SEO Correlation Studies: Are We Looking At Them Wrong?
Every now and again a new SEO rankings factor correlation study is published, showing which elements of SEO correlate best with high rankings in Google. Take for example this 2013 study from Searchmetrics, or the (now-retired) Open Algorithm research.
In and of itself these correlation studies are usually not a bad thing. If performed correctly these correlation studies can provide valuable data about SEO.
The problem usually arises when people start to create hypotheses about the causal relationships between rankings and the correlated factors. Recently this became very clear in Cyrus Shepard’s thorough and well-researched post that showed a strong correlation between Google+ and high rankings in Google.
That caused quite a stir, and solicited a response from Matt Cutts on Hacker News:
“If you make compelling content, people will link to it, like it, share it on Facebook, +1 it, etc. But that doesn’t mean that Google is using those signals in our ranking.”
While this may read like a denouncement of +1’s, it doesn’t actually contend the statement Cyrus makes that activity on the Google+ platform – such as shares – can result in higher rankings. After all Google+ shares do seem to pass link value as they’re followed links.
Now, aside from the questionable wisdom of using a Google-controlled platform to manipulate rankings in Google’s search engine (to me it seems a bit like volunteering to be a rat in Google’s SEO maze) there is another issue here: what if we’re looking at these correlation studies the wrong way?
In 2011 Moz also published a correlation study that seemed to show Facebook shares correlated with high rankings in search. This too was a contentious post, as that correlation study also resulted in many SEOs proclaiming that Facebook shares helped rank websites higher.
But here too a counter-claim emerged from Matt Cutts when he said in an interview that Google has limited access to Facebook’s data and so could not make optimal use of Facebook shares as a ranking factor.
It occurred to me that we as the SEO community, in our enduring efforts to find easy answers and quick solutions, probably look at these correlation studies from a flawed perspective. We’re confusing the noise for the signal, and put the cart in front of the horse.
Prediction, not Causation
Aside from turning the tables and interpreting these correlated factors as not causing higher rankings, but resulting from them, we could also view them from a third perspective. What if a high degree of Facebook shares, tweets, and +1s are not signals that Google takes in to account, but predictors of improved visibility in search?
The exact causal relationship between social shares and high rankings is likely a very complex and muddled process, relying on many different interconnected factors. Instead of attempting to dissect these in detail – and risking making our in-depth research obsolete the next time Google releases an update or rolls out something like the Transition Rank patent – we should instead see the correlation studies like prediction signals.
A webpage that receives a lot of social shares is statistically more likely to also rank higher in search. That is undisputed. But instead of seeing the social shares as the cause of the rankings, we should interpret them as a prediction signal. A new blog post that goes viral and receives a lot of social attention can be forecast to have lasting search engine visibility.
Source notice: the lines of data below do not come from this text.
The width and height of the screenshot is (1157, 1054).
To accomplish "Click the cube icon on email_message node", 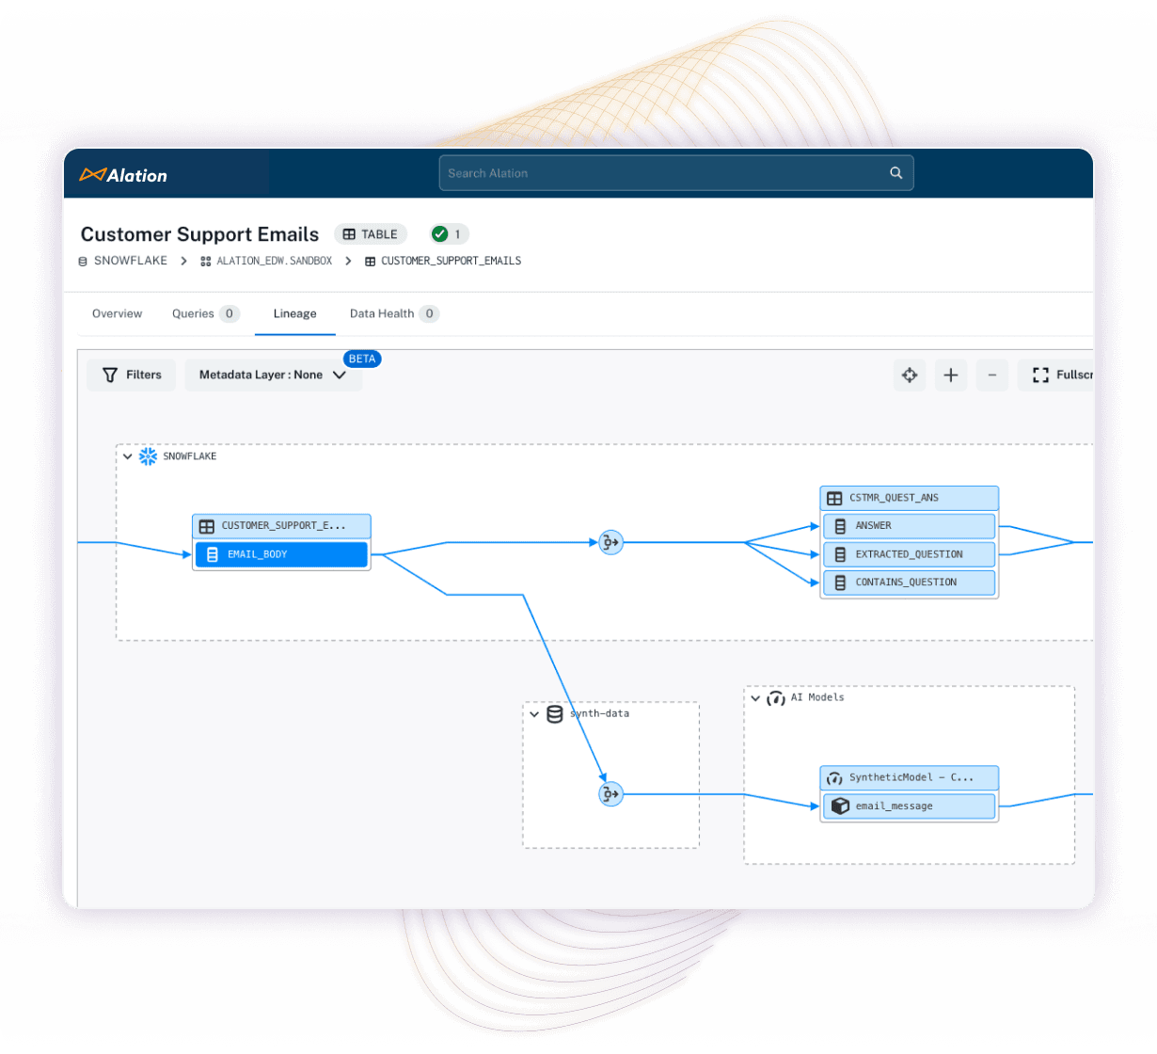I will click(x=839, y=806).
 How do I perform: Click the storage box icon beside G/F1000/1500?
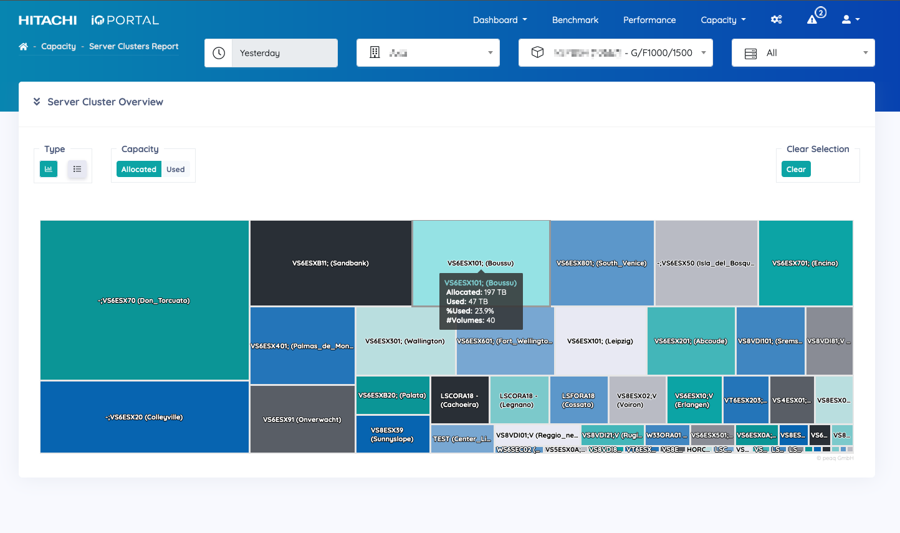coord(537,52)
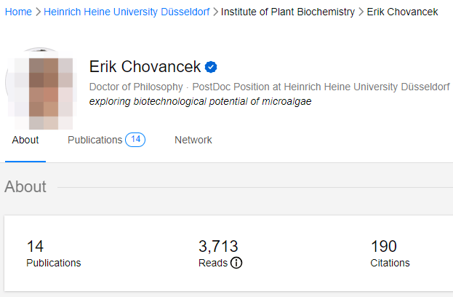Click the chevron before Erik Chovancek breadcrumb

(x=361, y=12)

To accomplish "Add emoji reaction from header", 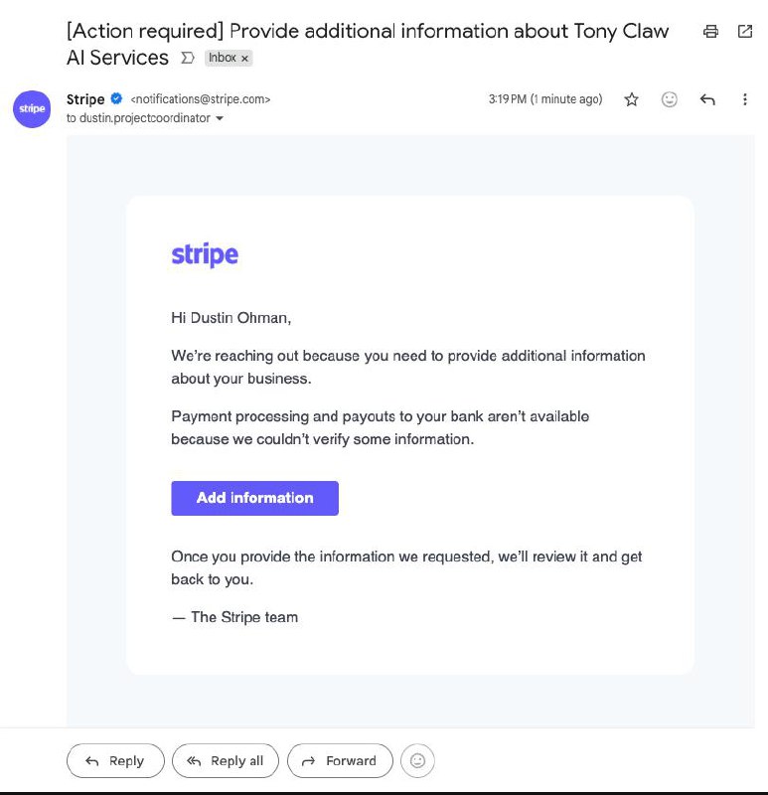I will [670, 99].
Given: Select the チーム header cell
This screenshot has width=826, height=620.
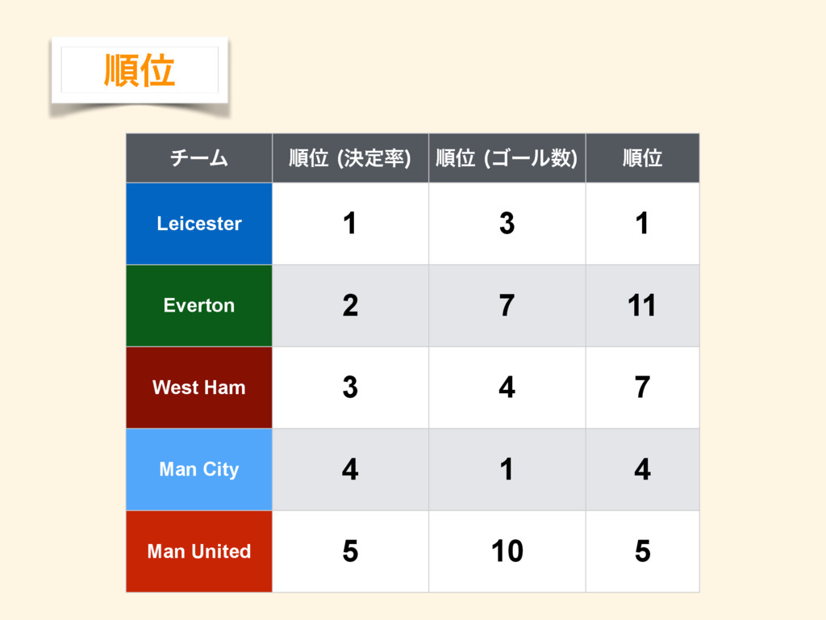Looking at the screenshot, I should [199, 158].
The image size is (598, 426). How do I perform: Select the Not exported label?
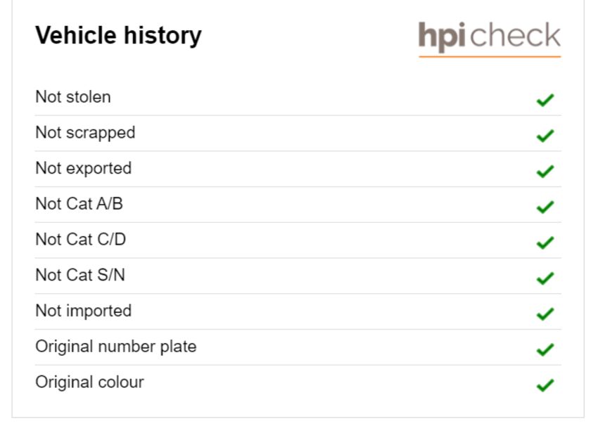tap(83, 169)
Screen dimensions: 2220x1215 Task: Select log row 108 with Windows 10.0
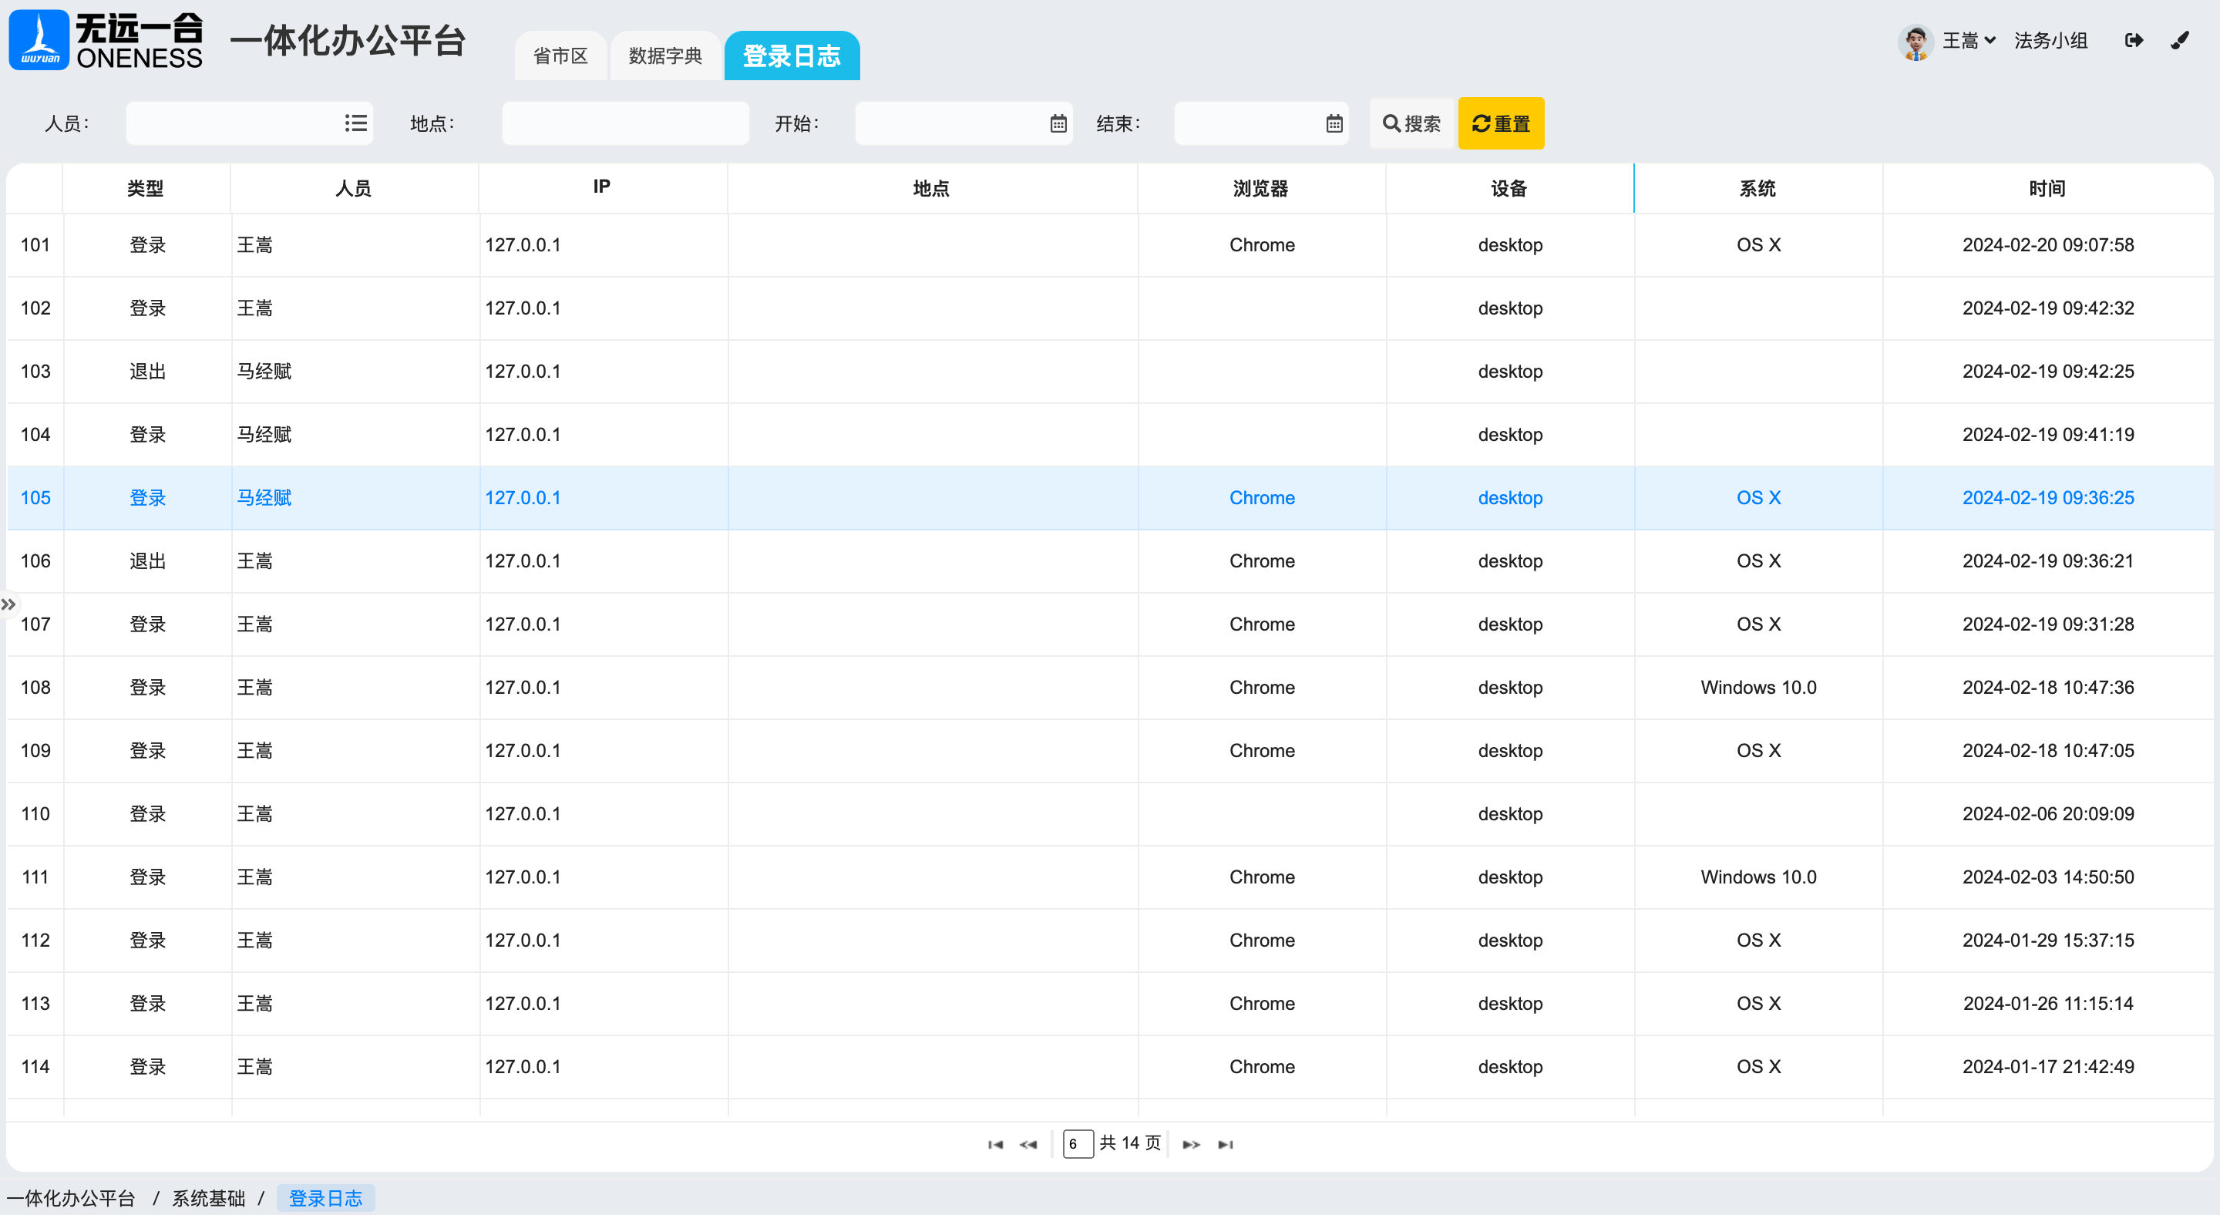[1109, 688]
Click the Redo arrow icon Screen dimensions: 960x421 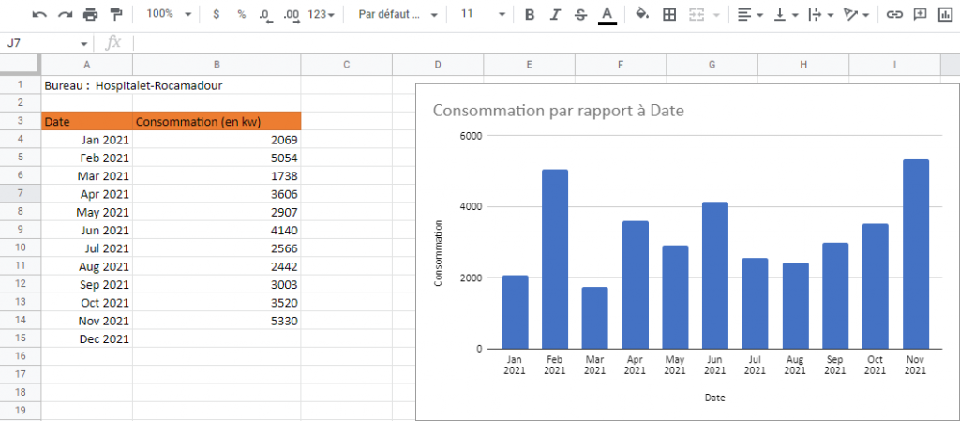pyautogui.click(x=65, y=15)
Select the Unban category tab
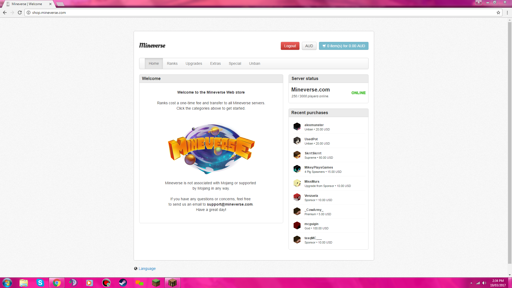Image resolution: width=512 pixels, height=288 pixels. [x=254, y=63]
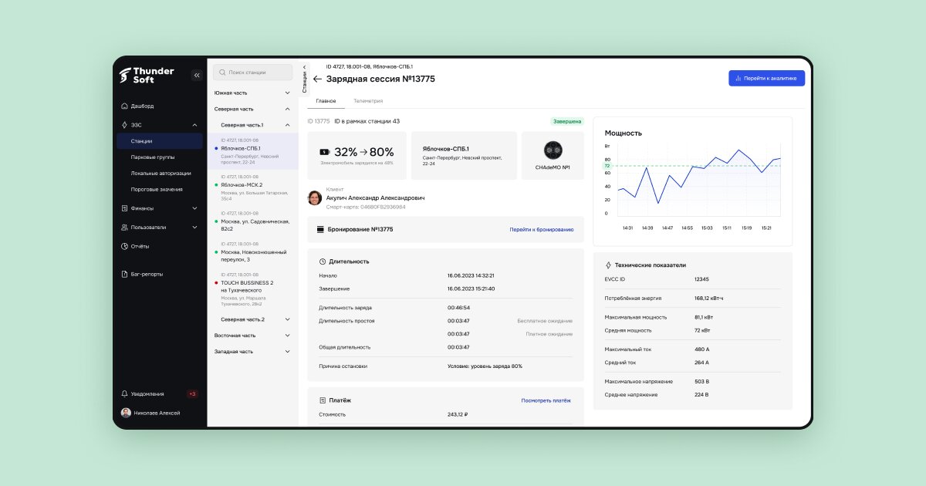Collapse the ЭЗС menu section
This screenshot has height=486, width=926.
194,124
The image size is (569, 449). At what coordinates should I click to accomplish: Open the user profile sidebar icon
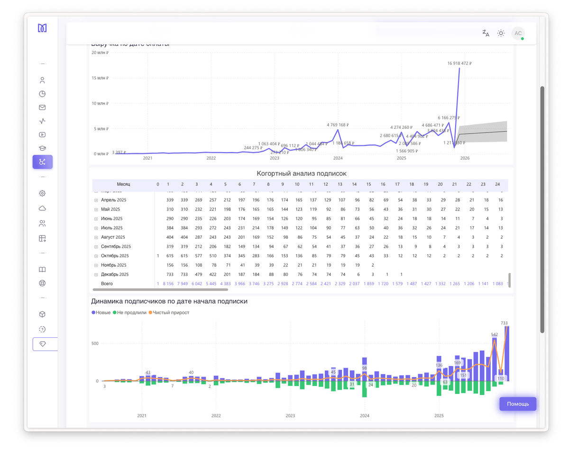tap(42, 80)
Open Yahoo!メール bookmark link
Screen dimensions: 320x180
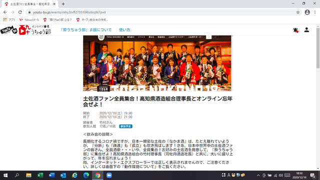[29, 20]
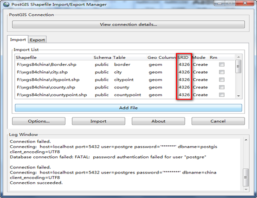Tick the Rm checkbox for Border.shp
Image resolution: width=257 pixels, height=198 pixels.
point(222,64)
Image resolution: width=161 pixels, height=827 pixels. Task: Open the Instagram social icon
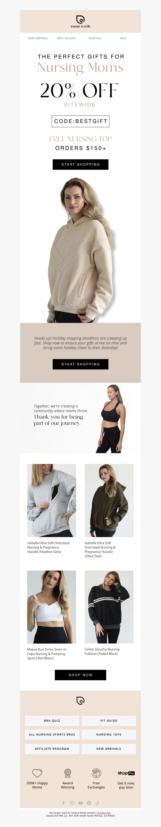72,803
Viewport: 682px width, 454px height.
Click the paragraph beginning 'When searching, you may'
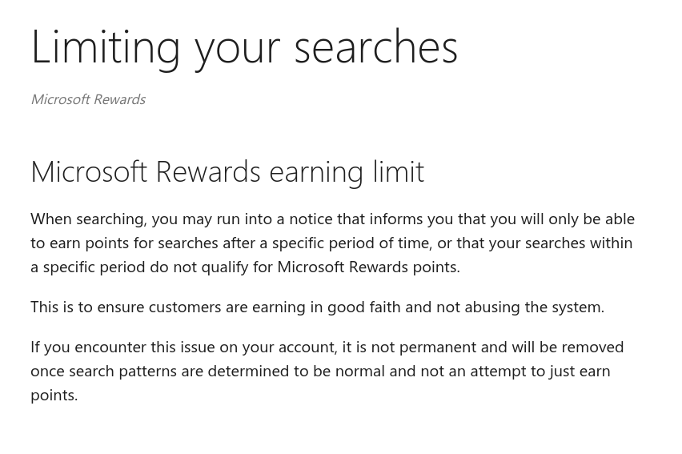coord(333,243)
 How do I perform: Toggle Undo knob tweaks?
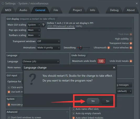131,61
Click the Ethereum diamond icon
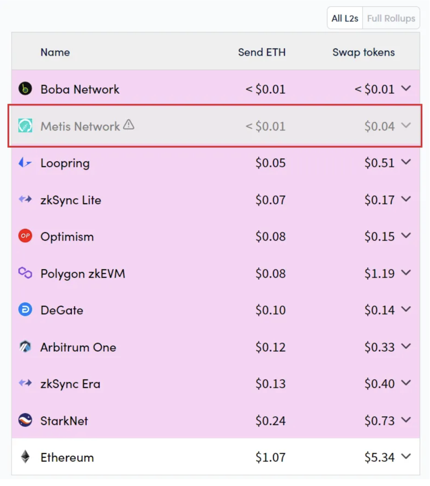Screen dimensions: 430x486 click(x=25, y=457)
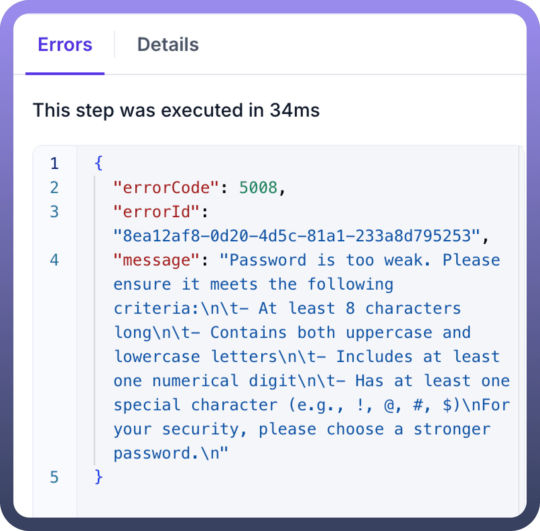Click "special character" text in the message
This screenshot has height=531, width=540.
pos(196,405)
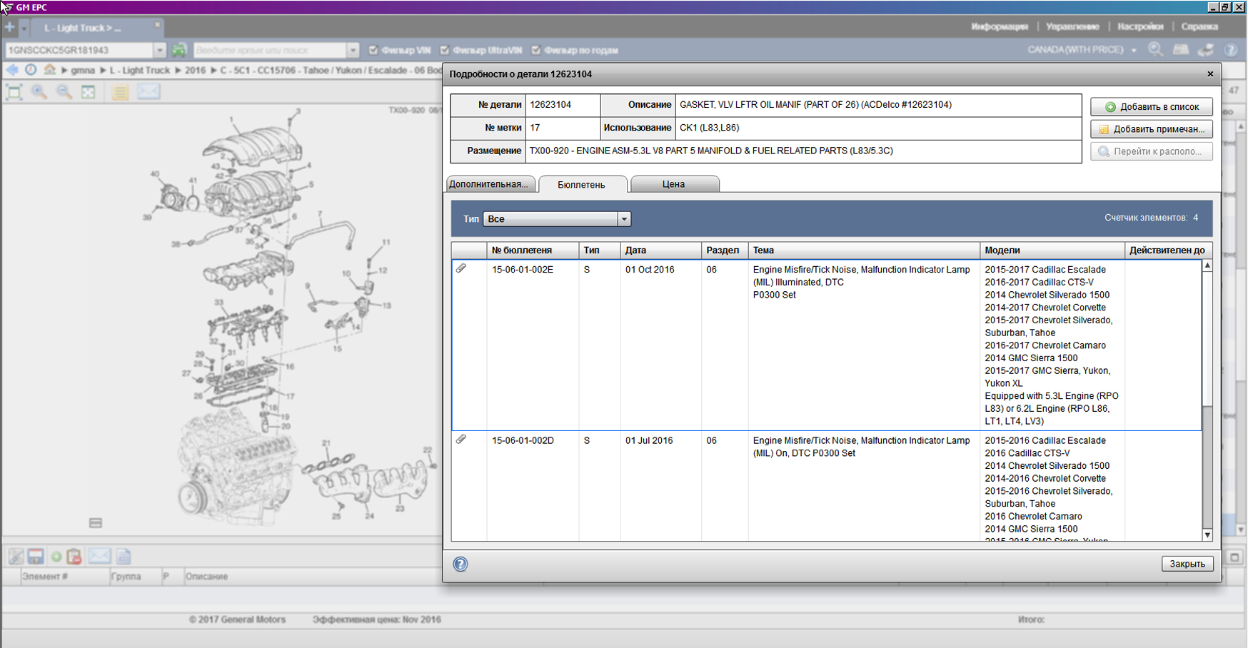1248x648 pixels.
Task: Click the paperclip icon for bulletin 15-06-01-002D
Action: pyautogui.click(x=461, y=440)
It’s not a certainty (the correlation is only around 0.3 after all) but together with the other SEO correlation factors you could predict a piece of content’s success in Google SERPs with some degree of confidence.
By placing the correlation factors in this predictive context, we do not risk of conflating correlation for causation, and we make a more honest assessment of the value of social sharing in a SEO framework. It also emphasises the inherent uncertainty in SEO, where we can never guarantee results.
I welcome future well-performed correlation studies, as this will give us more data to work with. But we should stop to seek causal relationships as I believe that to be a futile effort that even seasoned scientists would struggle with. Instead we need to interpret these correlations as predictions, with all the uncertainty that entails. Only then will we be able to see the true value of these studies, and incorporate their findings in our SEO tactics appropriately.